Transformation Pipelines

  • Accepts the pipeline type, a model id and a device as parameters
    • Pipeline types: One of the supported types
      • Examples: sentiment-analysis, text-classification, ner, question-answering, summarization, translation, text-generation etc.
    • Model id: The id of the model to use
      • Optional
      • Can be a model id from Huggingface
      • Huggingface will select the model that's the default for the task if not specified
    • Device: The device to use for inference
      • Specify "cuda" for the device to use an NVIDIA GPU
      • Specify "mps" on a Mac
  • Returns a pipeline object that can be used to perform inference
    • Can be used to perform inference on a single text or a list of texts

Basic Pipeline Usage

from huggingface_hub import login
from transformers import pipeline

# Login to Huggingface
login(hf_token, add_to_git_credential=True)

# Load a pipeline for the desired task
nlp = pipeline("pipeline_type for desired task", model="model_id", device="device")

# Use the pipeline to analyze a text
result = nlp("text")
print(result)
Sample Pipeline Code

# Sentiment Analysis
nlp = pipeline("sentiment-analysis", model="distilbert-base-uncased-finetuned-sst-2-english", device="cuda")
result = nlp("I love this product!")
print(result)
# Named Entity Recognition (NER)
nlp = pipeline("ner", device="cuda")
result = nlp("I love this product!")
for entity in result:
    print(entity)
# Question Answering
question="What ia apple?"
context="Explain in context of computers"

nlp = pipeline("question-answering", device="cuda")
result = nlp(question=question, context=context)
print(result)
# Summarization
nlp = pipeline("summarization", device="cuda")
text = """
Some text to summarize
"""
summary = nlp(text, max_length=50, min_length=25, do_sample=False)
print(summary[0]['summary_text'])
# Translation
translator = pipeline("translation_en_to_hi", model="facebook/m2m100_418M", device="cuda")
result = translator("I am translating from English to Hindi.")
print(result[0]['translation_text'])
# Text Classification
classifier = pipeline("zero-shot-classification", device="cuda")
result = classifier("Apple is looking at buying U.K. startup for $1 billion", candidate_labels=["tech", "sports", "movies"])
print(result)
# Text Generation
generator = pipeline("text-generation", device="cuda")
result = generator("If there is a will, there")
print(result[0]['generated_text'])

Diffusion Pipelines

Basic Pipeline Usage

from huggingface_hub import login
from IPython.display import display
from diffusers import DiffusionPipeline, AutoPipelineForText2Image
import torch

# Login to Huggingface
login(hf_token, add_to_git_credential=True)

# Load a pipeline for the desired task
# NVIDIA's GPU technology is cuda.

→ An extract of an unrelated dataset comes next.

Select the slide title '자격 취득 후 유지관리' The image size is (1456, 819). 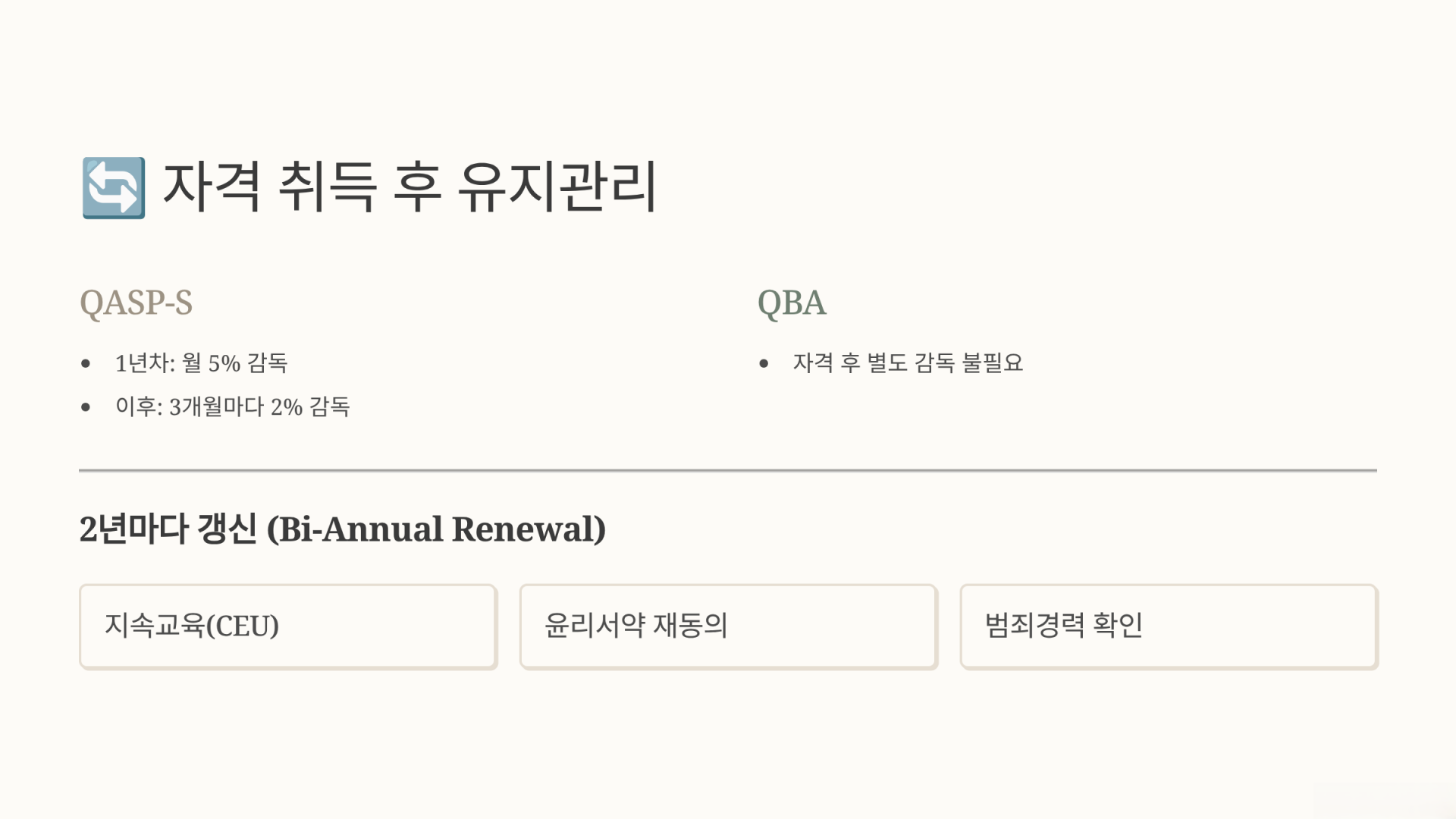(x=410, y=187)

The .to("cuda") is used to run the pipeline on the GPU
diffusion_pipe = DiffusionPipeline.from_pretrained("diffusion_model_id", torch_dtype=torch.float16, use_safetensors=True, variant="fp16").to("cuda")

# Using AutoPipelineForText2Image
diffusion_pipe = AutoPipelineForText2Image.from_pretrained("diffusion_model_id", torch_dtype=torch.float16, use_safetensors=True, variant="fp16").to("cuda")

# Use the diffusionpipeline to generate an image
prompt = "Prompt for image"
image = diffusion_pipe(prompt=prompt, num_inference_steps=5 guidance_scale=0.0).images[0]
display(image)

# Adding a refiner to the pipeline
refiner_pipe = DiffusionPipeline.from_pretrained("refiner_model_id", text_encoder_2=base.text_encoder_2, vae=base.vae, torch_dtype=torch.float16, use_safetensors=True, variant="fp16",).to("cuda")
diffusion_pipe = diffusion_pipe.to_refiner(refiner_pipe)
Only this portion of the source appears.